## EXCERPT PROVIDED
* start *
Obata and Adams produced significant records of the time as well as enduring images of the Golden State. And the artists, who orbited each other in life, continue to do so in death—their works materializing together in exhibitions about the legacy of Japanese incarceration as well as the more bucolic subject of Yosemite. Curator Timothy Anglin Burgard, who organized the 2000 exhibition Great Nature: The Transcendent Landscapes of Chiura Obata for the de Young Museum, in San Francisco, sees two men who ignored the artistic trends of the day to produce “astonishingly poetic” work. Both artists, says Burgard, “have shaped the way we see Yosemite.”

Almost a century after they met, their concepts remain timely: Their abiding respect for nature feels profound in our era of climate change, and their records of incarceration offer a poignant parallel to a moment in which the federal government is rounding up immigrants. Little is known about the exact contours of the artists’ friendship, but a dialogue does survive in the conversation between their works.

obata’s evening glow of yosemite fall , woodblock print. ansel adams’s monolith, the face of half dome, yosemite national park, california
@ Chiura obata, whitney museum of american art; © ansel adams publishing rights trust
“Their common love was the mountains,” says Michael Adams of his father and Obata. Left: Obata’s Evening Glow of Yosemite Fall (1930), woodblock print. Right: Ansel Adams’s Monolith, the Face of Half Dome, Yosemite National Park, California (1927), gelatin silver print.
* end *
## TASK A
List every person named in the passage about Obata and Adams, giving each one's full name as it appears.

## EXTRACTED DATA
* start *
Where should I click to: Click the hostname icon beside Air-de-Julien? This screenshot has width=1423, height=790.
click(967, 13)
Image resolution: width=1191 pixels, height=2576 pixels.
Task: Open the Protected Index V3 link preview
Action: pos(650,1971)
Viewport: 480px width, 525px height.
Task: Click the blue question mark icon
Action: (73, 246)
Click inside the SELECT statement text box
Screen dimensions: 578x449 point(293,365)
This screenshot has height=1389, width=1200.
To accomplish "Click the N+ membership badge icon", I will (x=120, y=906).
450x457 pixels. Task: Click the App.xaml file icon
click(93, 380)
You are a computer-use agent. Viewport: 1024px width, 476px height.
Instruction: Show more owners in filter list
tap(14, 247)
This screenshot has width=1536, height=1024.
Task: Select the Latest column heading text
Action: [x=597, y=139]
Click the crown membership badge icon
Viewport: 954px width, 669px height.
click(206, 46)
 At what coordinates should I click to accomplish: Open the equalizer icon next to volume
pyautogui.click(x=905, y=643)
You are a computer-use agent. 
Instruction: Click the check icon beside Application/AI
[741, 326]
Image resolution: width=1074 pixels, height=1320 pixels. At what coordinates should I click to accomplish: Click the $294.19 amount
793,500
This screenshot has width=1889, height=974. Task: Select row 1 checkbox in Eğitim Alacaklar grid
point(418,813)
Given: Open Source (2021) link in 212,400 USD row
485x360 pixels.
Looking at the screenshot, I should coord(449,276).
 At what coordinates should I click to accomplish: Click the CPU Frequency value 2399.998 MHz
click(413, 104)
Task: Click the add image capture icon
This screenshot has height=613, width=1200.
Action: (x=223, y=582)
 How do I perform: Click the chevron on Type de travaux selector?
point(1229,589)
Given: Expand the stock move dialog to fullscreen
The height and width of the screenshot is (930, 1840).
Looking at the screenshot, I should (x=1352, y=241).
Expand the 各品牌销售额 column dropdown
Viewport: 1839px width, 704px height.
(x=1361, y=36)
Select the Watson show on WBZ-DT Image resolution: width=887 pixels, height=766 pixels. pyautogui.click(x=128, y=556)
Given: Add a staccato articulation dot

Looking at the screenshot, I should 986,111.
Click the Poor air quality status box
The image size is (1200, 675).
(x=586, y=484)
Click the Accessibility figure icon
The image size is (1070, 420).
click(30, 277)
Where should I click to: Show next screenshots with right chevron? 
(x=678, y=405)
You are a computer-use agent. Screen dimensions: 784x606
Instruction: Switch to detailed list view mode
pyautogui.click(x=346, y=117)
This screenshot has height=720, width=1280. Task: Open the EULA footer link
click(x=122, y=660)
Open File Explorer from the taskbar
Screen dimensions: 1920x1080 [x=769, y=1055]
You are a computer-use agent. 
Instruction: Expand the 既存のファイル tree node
* end *
## TASK B
Present the lines of the listing starting at the line containing "You are a computer-use agent. Viewport: 1024px" and ending at the line containing "click(206, 46)" as a numbered list, skipping blank lines.

## TASK RESPONSE A
- Chiura Obata
- Ansel Adams
- Timothy Anglin Burgard
- Michael Adams

## TASK RESPONSE B
1. You are a computer-use agent. Viewport: 1024px width, 476px height.
2. Instruction: Show more owners in filter list
3. tap(14, 247)
4. This screenshot has width=1536, height=1024.
5. Task: Select the Latest column heading text
6. Action: [x=597, y=139]
7. Click the crown membership badge icon
8. Viewport: 954px width, 669px height.
9. click(206, 46)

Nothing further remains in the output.